## Your task
Return each entry below word for word, leaving out any image.

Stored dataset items
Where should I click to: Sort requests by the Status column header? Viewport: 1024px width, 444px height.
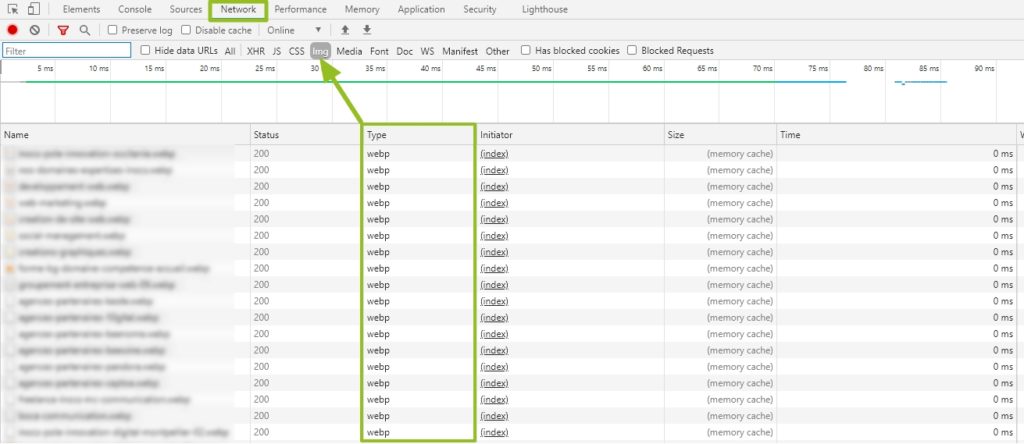pyautogui.click(x=266, y=134)
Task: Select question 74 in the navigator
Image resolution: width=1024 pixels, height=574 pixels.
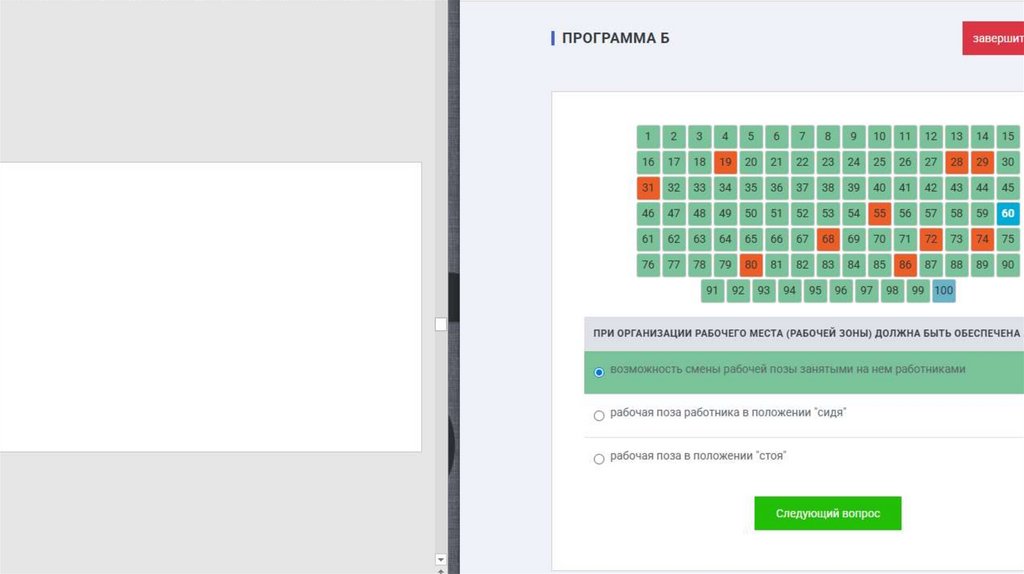Action: [x=982, y=239]
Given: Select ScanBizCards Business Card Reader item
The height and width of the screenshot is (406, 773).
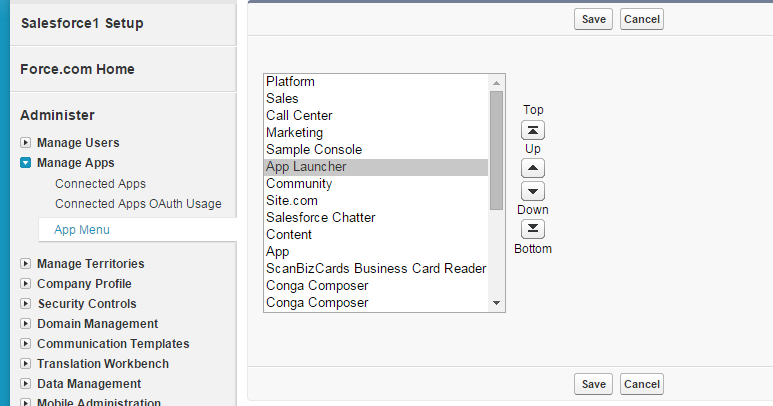Looking at the screenshot, I should click(x=376, y=269).
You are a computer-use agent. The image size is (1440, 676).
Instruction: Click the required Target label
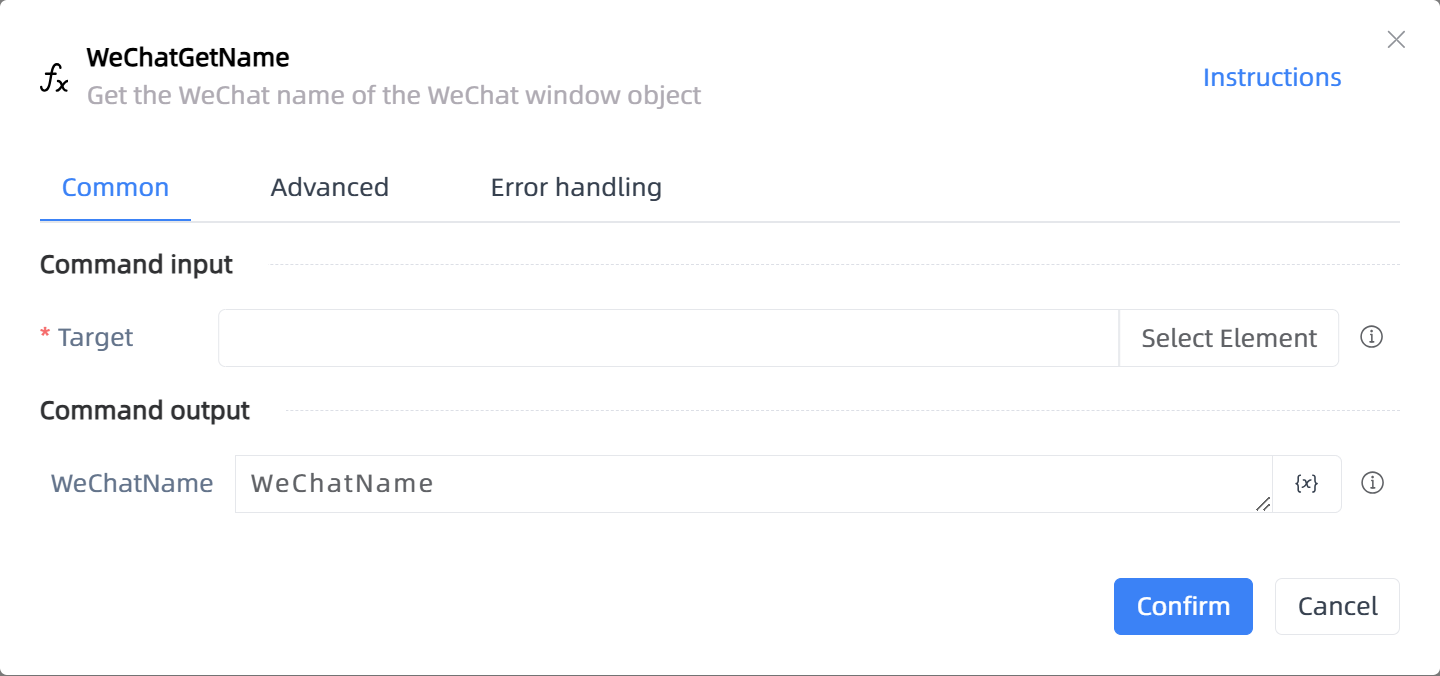pyautogui.click(x=86, y=338)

## Finished exercise
Where should I click to: Sort requests by the Status column header? Viewport: 1024px width, 444px height.
pyautogui.click(x=266, y=134)
Task: Select question 74 in the navigator
Image resolution: width=1024 pixels, height=574 pixels.
Action: [x=982, y=239]
Given: Select ScanBizCards Business Card Reader item
The height and width of the screenshot is (406, 773).
Looking at the screenshot, I should click(x=376, y=269).
You are a computer-use agent. The image size is (1440, 676).
Instruction: Click the required Target label
pyautogui.click(x=86, y=338)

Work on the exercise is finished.